Problem to solve => Task for the records below: please copy exactly, and only, the lines from the one containing "This screenshot has width=1915, height=902." to the last line, both included, leaving out the pictures.

*** Source records ***

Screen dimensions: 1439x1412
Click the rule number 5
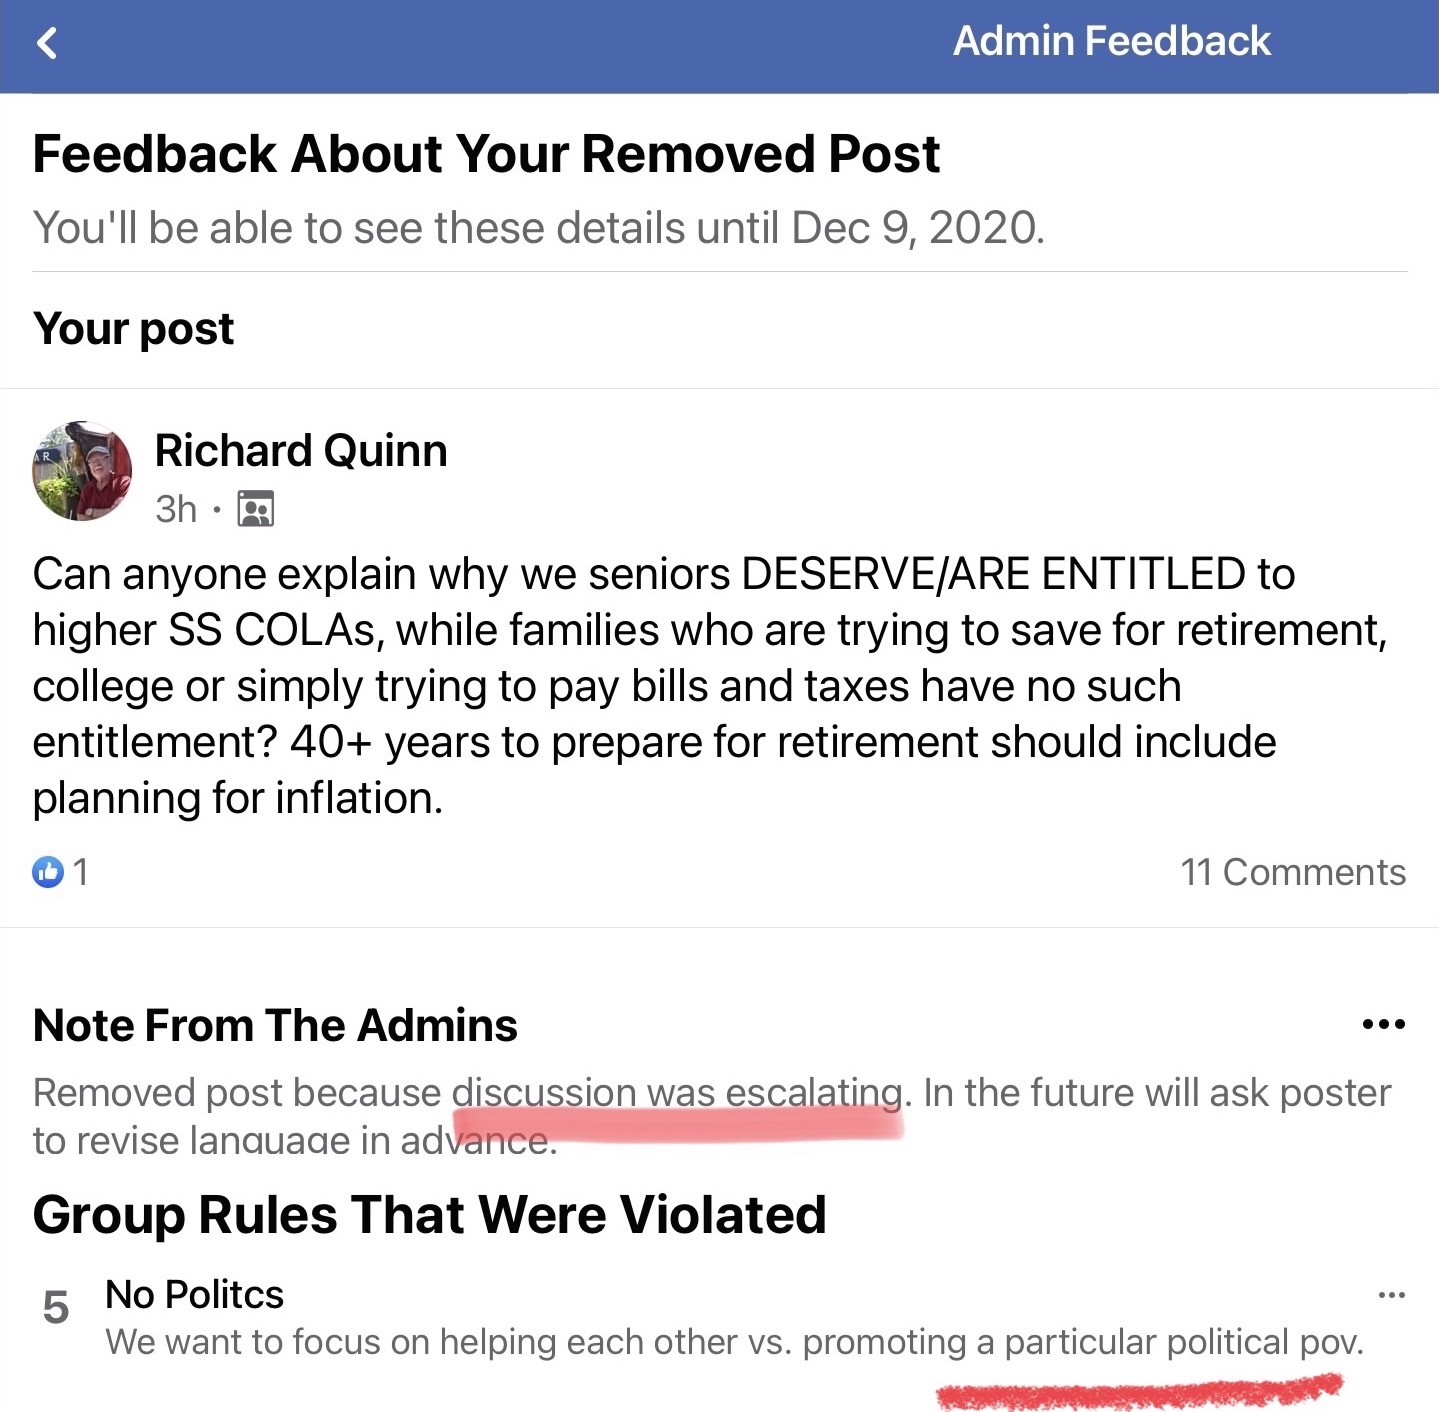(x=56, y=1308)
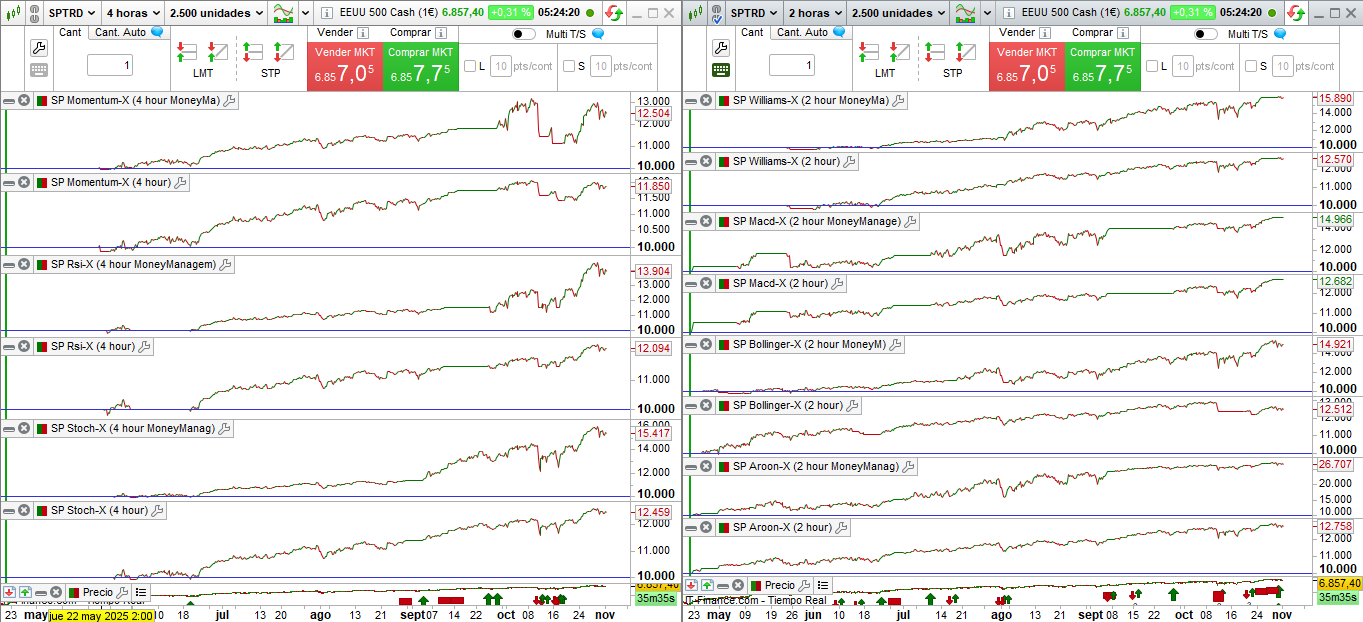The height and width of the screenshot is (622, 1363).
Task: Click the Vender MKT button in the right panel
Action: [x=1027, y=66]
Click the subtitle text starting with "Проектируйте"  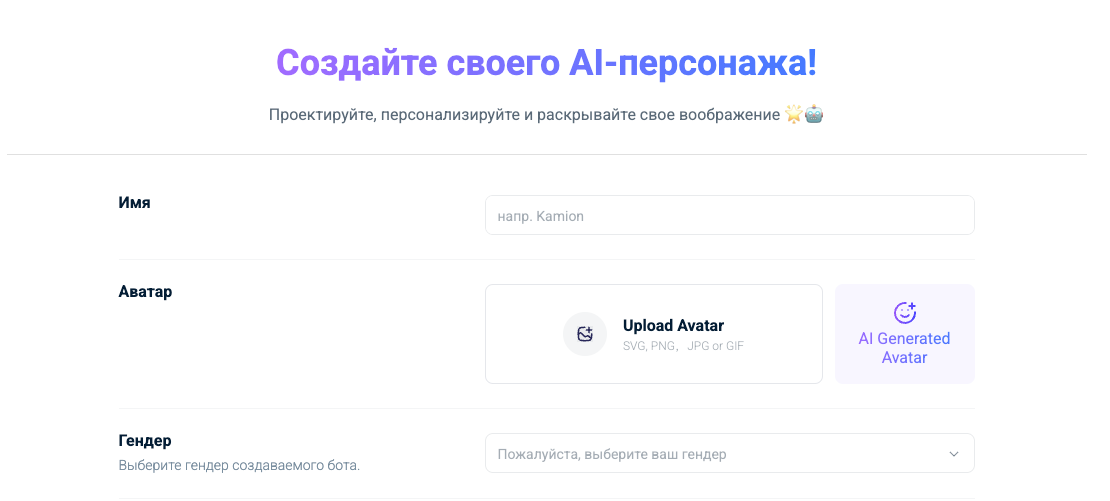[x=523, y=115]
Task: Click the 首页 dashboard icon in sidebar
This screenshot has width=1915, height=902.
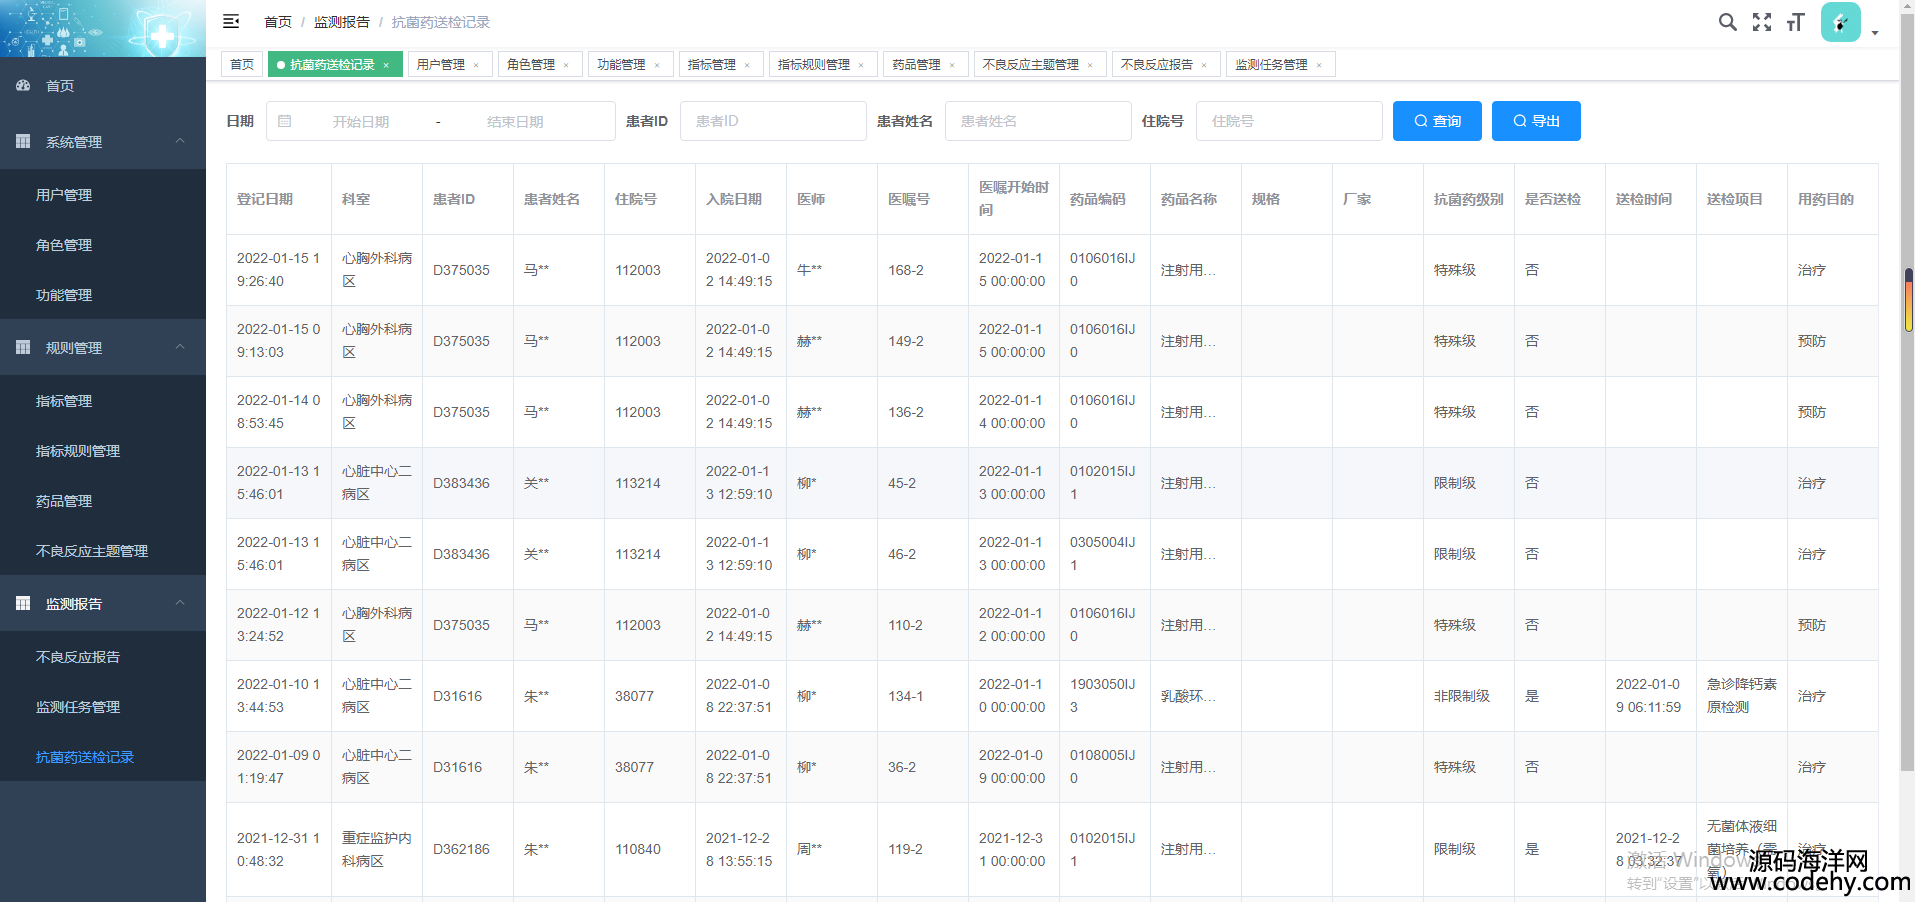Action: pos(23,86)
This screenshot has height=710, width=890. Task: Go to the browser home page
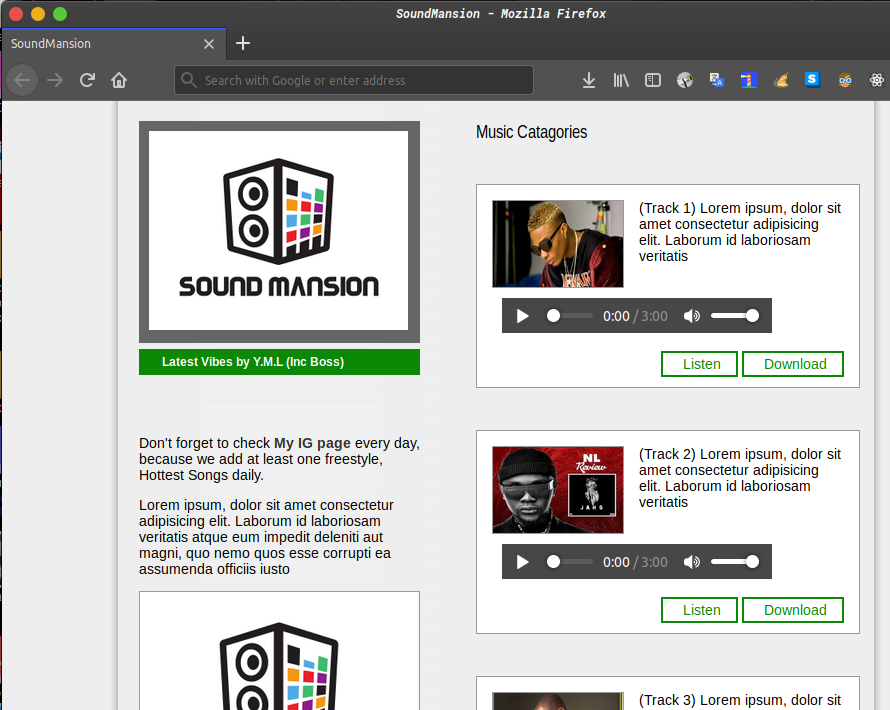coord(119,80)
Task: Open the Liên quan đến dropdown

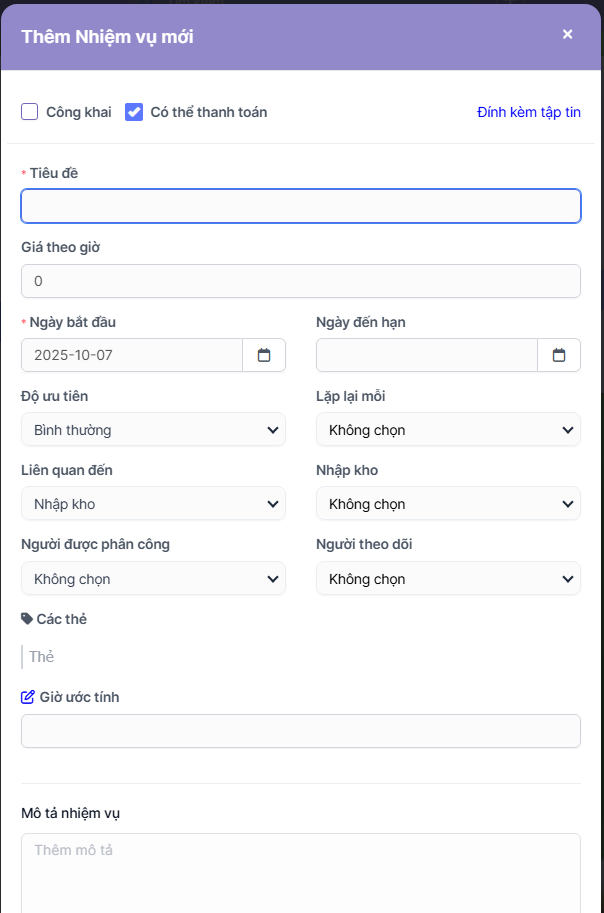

*** End of Source records ***

Response for this exercise =>
This screenshot has width=1915, height=902.
Action: pos(23,86)
This screenshot has height=710, width=890. Task: Go to the browser home page
coord(119,80)
Task: Open the Liên quan đến dropdown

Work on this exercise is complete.